On July 17, 2017, the Climate Science Legal Defense Fund filed an amicus (or “friend of the court”) brief asking the Arizona Court of Appeals, Division II, to protect Arizona researchers from a “free market” group that targets climate scientists using open records laws. In our appellate amicus brief, we argued that an Arizona trial court decision forcing the release of scientists’ emails set a dangerous precedent and would be harmful to the scientific endeavor, and must be reversed.
On September 14, the Arizona Court of Appeals did reverse, and ruled that the trial court had erred in ignoring an Arizona statutory protection for university records.
State and federal open records laws promote government accountability by allowing citizens to request copies of administrative records, but these powerful tools – which were initially written with an eye towards policymakers – can also be misused to harass and intimidate publicly funded scientists.
Overly intrusive open records requests, particularly for emails, can discourage the candid exchange of ideas (including “devil’s advocate” arguments and “what if” debates). They also provide opportunities for hostile actors to take phrases, including scientific jargon, out of context in order to mislead and confuse the public. Climate scientists in particular have been subjected to “information attacks” by a “network of groups with close ties to energy interests that have long fought greenhouse gas regulation.”
In this case, the Energy & Environment Legal Institute (E&E Legal) – formerly named the American Tradition Institute – attempted to use open records laws to obtain a 13-year span of emails from two University of Arizona climate scientists, Malcolm Hughes and Jonathan Overpeck. The group’s work has been described as “filing nuisance suits to disrupt important academic research” as part of its work to convince “the public to believe human-caused global warming is a scientific fraud.” The group has been linked to the coal and oil industries, “major conservative players,” and “organizations opposing action on climate change.”
The case, which has already been through the trial court twice, now returns to the trial court for a third round. This time, it comes with a dictate from the appellate court to determine whether the emails sought by E&E Legal fall within Arizona’s statutory protection for scientific research.

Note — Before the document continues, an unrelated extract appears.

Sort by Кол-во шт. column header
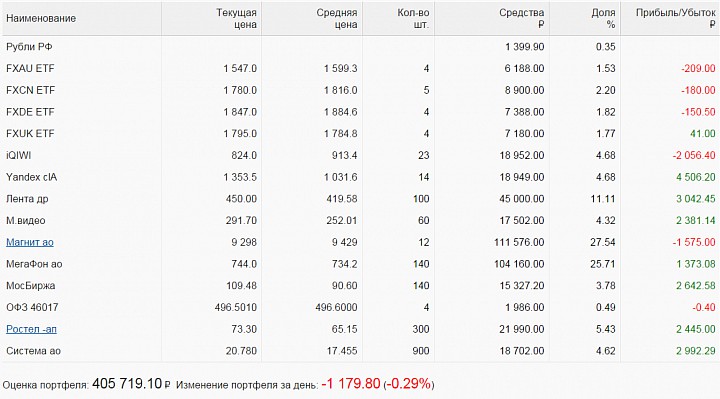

An increasing number of states protect scientific research, usually through statutory means – including, most recently Rhode Island (effective June 27, 2017) and North Dakota (effective August 1, 2017) – but sometimes also via application of common law principles (for example, West Virginia). But while there has been a general trend toward lawmakers and courts recognizing the public interest reasons for protecting scientific records, states can have wildly varied and idiosyncratic approaches, increasing the odds for confusion and misuse.
Even when plaintiffs lose, they can still succeed in “confus[ing] the public debate, and forc[ing] universities and scientists to spend hundreds of thousands of dollars defending themselves.”
In the case now before the court, Dr. Hughes testified that it took him ten weeks to compile and review old emails, and he lost his summer research opportunity (the time he would normally focus on research because he teaches during the academic year), including losing grant funding that expired. Dr. Overpeck testified that he lost six weeks of his sabbatical to reviewing old emails, and that “this matter has been a grave distraction from my responsibilities to carry out research, teaching, [and] administration for the University of Arizona.”
CSLDF has helped other climate scientists fight E&E Legal’s invasive open requests over the past several years. The group’s demands are part of a growing trend focused on harassing scientists whose findings or fields of study threaten the financial interests or ideological beliefs of individuals and organizations.